Maybe they had a contract. :lol: 


Dave p


----------



## rogerblack (May 1, 2005)

And everyone said how petty this was at the time:

http://www.dailymail.co.uk/news/article-383401/Pensioner-kicked-bus--carrying-paint.html

:roll:


----------



## KeithChesterfield (Mar 12, 2010)

rogerblack - http://www.dailymail.co.uk/news/article-383401/Pensioner-kicked-bus--carrying-paint.html

These people were ejected from different buses throughout the Uk for the same offence as your Pensioner.

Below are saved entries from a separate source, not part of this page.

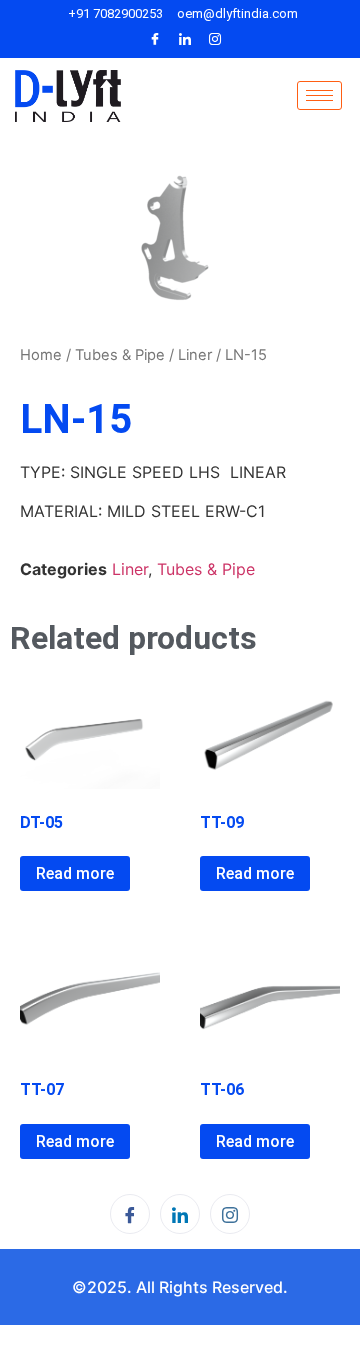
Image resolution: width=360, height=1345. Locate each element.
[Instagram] (215, 39)
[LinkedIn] (185, 39)
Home (41, 355)
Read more (75, 873)
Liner (195, 355)
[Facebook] (155, 39)
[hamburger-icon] (319, 95)
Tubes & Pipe (120, 355)
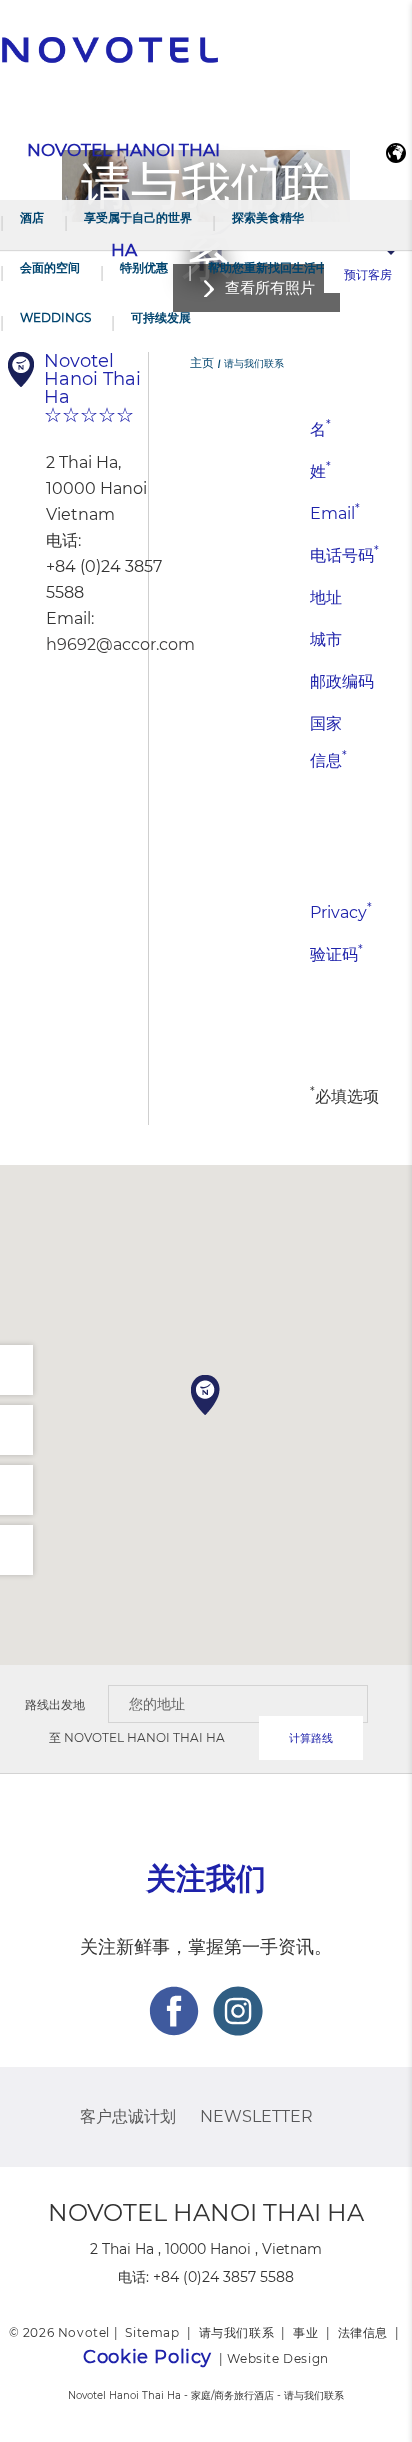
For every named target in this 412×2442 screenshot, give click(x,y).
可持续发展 (161, 317)
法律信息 (363, 2332)
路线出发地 (55, 1704)
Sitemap (152, 2332)
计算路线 (311, 1738)
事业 (305, 2332)
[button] (205, 1395)
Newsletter (256, 2116)
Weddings (55, 317)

PS - It's the first collage I've managed to put together!


----------



## rayrecrok (Nov 21, 2008)

Hi.

My mate is amazing. He's just had a terrible accident in which he lost both legs and damaged his voicebox, but does he make a song and dance about it? NO :lol: :lol: :lol:


----------



## IanA (Oct 30, 2010)

I've seen this at accidents I've attended - the car stops, the paint in the container is still moving at the speed of the vehicle, it moves to side of the container, then forces the lid off and spreads all over the vehicle - very messy.


----------



## Penquin (Oct 15, 2007)

IanA said:


> I've seen this at accidents I've attended - the car stops, the paint in the container is still moving at the speed of the vehicle, it moves to side of the container, then forces the lid off and spreads all over the vehicle - very messy.


Me too, the saddest one was where the dog had been painted an interesting yellow colour ................

the two kids looked like they had severe jaundice and the father (driving) looked very embarrassed at the state of his virtually new car (it belonged to his company and he was not suppose to be using it for such things as transporting the family......)

I am sure the insurance claim would have made great reading.......

Dave


----------